Start of Data records

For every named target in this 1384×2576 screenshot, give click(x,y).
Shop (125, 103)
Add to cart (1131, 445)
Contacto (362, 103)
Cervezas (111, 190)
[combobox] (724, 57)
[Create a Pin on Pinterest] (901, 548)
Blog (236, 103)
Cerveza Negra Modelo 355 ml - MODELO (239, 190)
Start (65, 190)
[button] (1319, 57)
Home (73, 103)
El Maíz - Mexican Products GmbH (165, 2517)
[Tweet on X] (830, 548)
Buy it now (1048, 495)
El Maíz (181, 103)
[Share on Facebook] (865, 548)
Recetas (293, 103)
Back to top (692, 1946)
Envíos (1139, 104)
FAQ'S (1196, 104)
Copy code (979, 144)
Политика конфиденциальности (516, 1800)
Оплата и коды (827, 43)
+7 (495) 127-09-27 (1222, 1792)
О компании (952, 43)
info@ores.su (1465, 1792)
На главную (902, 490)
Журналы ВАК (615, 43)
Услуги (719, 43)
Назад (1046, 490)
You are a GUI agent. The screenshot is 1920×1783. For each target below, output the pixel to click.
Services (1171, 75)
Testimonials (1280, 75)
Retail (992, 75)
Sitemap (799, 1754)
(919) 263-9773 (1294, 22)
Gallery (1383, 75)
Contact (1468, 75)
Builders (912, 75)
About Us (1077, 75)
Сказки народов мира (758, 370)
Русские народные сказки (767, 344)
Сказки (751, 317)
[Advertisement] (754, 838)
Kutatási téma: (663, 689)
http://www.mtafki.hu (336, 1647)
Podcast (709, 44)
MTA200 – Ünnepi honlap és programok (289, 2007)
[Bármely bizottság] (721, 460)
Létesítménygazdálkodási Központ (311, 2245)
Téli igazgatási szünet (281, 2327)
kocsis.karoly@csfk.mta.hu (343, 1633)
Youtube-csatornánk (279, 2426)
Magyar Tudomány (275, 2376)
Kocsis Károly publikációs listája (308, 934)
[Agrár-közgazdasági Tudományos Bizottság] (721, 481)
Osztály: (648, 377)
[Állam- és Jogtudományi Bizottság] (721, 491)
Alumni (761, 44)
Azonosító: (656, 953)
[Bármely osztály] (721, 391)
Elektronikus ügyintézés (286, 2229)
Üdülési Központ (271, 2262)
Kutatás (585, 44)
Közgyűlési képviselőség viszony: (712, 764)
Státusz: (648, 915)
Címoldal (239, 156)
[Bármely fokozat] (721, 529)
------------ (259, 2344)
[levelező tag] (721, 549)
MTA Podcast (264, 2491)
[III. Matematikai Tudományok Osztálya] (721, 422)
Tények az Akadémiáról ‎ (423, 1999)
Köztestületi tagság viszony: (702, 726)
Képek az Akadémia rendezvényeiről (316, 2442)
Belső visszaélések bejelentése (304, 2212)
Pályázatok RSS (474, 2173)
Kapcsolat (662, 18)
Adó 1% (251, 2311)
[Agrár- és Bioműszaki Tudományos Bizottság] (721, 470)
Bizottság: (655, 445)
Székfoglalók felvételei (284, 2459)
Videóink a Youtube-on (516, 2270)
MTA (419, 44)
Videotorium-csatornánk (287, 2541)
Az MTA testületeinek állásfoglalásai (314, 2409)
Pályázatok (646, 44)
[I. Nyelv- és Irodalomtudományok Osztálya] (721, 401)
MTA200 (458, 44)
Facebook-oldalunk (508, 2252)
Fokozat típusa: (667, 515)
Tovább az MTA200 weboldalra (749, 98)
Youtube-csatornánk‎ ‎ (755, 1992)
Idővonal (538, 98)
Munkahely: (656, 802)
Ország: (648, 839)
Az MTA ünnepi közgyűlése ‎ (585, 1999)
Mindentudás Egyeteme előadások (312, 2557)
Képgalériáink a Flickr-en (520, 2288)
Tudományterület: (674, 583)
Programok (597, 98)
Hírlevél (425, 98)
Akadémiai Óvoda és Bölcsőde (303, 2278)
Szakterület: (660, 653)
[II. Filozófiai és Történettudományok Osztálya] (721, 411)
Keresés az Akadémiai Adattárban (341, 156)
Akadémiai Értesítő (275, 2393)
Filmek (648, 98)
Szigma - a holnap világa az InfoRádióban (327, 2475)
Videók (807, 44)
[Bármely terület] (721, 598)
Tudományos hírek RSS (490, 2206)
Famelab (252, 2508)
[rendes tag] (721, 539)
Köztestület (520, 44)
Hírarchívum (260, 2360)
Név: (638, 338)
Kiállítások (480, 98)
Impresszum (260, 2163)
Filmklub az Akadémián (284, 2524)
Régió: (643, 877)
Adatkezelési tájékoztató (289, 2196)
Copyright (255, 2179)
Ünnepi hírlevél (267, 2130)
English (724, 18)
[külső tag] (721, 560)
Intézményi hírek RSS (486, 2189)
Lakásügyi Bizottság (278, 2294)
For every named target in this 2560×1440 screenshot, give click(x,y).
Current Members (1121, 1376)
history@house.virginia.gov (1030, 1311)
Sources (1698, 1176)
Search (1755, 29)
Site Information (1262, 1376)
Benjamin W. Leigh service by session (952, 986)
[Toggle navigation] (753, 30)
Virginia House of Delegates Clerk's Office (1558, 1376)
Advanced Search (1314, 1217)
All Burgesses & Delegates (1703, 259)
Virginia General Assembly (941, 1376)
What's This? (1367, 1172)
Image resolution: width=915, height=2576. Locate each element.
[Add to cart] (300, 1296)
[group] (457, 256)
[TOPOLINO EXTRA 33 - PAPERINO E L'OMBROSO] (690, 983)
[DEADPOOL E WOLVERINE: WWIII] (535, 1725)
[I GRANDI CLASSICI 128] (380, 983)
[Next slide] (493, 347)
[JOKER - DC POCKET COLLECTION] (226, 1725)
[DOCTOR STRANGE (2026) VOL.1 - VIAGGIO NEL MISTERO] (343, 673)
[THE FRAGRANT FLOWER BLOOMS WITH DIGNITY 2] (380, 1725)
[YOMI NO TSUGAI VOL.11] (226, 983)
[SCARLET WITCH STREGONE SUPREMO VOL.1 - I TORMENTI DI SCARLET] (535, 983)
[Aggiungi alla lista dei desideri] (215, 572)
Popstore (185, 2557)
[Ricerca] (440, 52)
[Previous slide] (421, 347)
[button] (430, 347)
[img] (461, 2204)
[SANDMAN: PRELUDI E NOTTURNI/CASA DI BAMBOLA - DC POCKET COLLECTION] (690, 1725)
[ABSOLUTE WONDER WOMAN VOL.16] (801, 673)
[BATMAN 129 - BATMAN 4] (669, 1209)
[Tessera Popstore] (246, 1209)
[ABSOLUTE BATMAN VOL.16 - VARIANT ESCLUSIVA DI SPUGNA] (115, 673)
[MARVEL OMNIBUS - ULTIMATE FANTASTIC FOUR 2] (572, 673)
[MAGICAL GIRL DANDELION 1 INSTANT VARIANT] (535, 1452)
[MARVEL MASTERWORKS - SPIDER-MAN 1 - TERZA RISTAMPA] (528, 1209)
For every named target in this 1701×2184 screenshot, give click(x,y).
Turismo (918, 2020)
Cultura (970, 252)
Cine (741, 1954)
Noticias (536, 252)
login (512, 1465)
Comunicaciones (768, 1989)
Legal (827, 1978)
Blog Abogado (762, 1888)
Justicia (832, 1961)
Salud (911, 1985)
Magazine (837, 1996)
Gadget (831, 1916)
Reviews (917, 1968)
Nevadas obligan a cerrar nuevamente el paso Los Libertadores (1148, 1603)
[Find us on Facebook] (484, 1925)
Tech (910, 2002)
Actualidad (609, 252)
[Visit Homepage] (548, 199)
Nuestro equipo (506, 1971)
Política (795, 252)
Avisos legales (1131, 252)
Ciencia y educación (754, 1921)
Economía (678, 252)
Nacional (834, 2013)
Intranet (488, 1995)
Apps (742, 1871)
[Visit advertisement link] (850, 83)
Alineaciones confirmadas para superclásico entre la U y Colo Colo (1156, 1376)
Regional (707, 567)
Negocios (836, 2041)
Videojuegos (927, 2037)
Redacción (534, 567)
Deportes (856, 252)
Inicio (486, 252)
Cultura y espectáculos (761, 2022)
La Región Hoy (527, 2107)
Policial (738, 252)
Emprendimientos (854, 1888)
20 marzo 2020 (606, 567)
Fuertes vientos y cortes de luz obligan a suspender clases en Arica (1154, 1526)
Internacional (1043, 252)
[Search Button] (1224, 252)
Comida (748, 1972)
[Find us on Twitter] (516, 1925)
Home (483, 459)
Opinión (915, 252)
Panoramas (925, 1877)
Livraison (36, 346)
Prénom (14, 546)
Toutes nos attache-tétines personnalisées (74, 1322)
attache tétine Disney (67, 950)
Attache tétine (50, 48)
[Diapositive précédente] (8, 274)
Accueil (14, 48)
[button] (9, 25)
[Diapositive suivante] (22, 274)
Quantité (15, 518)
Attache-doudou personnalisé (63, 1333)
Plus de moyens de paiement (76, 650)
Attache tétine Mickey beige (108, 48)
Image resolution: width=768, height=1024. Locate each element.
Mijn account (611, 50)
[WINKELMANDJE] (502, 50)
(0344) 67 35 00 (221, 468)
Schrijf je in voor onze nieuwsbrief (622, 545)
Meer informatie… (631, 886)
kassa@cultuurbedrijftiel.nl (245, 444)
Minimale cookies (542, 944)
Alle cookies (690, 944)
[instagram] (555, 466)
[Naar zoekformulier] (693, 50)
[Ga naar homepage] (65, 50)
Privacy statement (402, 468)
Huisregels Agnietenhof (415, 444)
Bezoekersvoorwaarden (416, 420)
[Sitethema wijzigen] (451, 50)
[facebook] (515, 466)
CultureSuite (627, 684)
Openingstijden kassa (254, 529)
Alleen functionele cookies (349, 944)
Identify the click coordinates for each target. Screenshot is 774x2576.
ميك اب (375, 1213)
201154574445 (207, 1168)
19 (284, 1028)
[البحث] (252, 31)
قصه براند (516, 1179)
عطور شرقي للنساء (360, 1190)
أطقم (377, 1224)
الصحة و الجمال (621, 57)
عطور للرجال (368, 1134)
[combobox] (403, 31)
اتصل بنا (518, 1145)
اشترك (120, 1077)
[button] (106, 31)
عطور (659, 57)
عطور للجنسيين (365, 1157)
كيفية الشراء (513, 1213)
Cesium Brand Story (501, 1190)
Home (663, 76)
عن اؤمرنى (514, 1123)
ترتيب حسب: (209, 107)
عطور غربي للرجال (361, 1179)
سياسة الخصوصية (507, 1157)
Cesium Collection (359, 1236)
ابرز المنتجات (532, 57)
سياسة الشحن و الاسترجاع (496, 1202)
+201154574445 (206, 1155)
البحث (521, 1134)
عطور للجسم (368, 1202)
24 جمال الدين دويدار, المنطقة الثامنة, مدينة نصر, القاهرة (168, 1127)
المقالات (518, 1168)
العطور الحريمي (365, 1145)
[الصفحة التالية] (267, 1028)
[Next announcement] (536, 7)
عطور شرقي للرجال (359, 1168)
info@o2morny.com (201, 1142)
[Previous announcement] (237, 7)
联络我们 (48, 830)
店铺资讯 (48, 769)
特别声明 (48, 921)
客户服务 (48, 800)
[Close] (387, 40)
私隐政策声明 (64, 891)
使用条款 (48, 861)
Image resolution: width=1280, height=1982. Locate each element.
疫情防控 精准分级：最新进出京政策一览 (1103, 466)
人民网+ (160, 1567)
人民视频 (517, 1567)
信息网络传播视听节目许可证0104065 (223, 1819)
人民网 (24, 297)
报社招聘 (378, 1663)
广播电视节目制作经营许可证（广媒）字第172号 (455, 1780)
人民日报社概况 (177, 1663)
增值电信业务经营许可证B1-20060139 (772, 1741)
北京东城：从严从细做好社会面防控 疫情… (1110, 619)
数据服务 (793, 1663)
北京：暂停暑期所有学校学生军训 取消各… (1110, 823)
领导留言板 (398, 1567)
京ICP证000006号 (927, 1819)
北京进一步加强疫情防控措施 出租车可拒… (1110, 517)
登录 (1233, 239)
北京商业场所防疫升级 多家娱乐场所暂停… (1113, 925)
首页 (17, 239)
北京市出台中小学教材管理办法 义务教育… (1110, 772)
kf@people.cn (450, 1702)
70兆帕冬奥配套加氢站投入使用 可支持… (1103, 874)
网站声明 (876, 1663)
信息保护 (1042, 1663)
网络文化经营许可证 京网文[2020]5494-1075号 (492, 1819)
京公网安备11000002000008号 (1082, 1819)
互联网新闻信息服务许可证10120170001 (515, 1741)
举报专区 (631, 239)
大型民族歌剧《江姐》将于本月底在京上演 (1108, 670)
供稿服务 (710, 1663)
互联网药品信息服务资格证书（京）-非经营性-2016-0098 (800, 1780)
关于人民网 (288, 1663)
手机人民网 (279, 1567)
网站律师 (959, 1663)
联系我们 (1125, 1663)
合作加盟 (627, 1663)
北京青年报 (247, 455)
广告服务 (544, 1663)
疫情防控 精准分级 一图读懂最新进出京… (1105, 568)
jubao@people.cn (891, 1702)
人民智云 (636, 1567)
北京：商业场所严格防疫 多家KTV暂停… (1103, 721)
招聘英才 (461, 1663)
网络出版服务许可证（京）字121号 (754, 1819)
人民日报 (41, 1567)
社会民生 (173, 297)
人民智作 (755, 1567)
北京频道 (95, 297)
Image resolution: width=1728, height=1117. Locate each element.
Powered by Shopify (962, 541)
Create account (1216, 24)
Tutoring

End of Data records

**Your assignment**
Please report every line of the records above that contains the word "Osztálya".

**Response to this task**
[III. Matematikai Tudományok Osztálya] (721, 422)
[I. Nyelv- és Irodalomtudományok Osztálya] (721, 401)
[II. Filozófiai és Történettudományok Osztálya] (721, 411)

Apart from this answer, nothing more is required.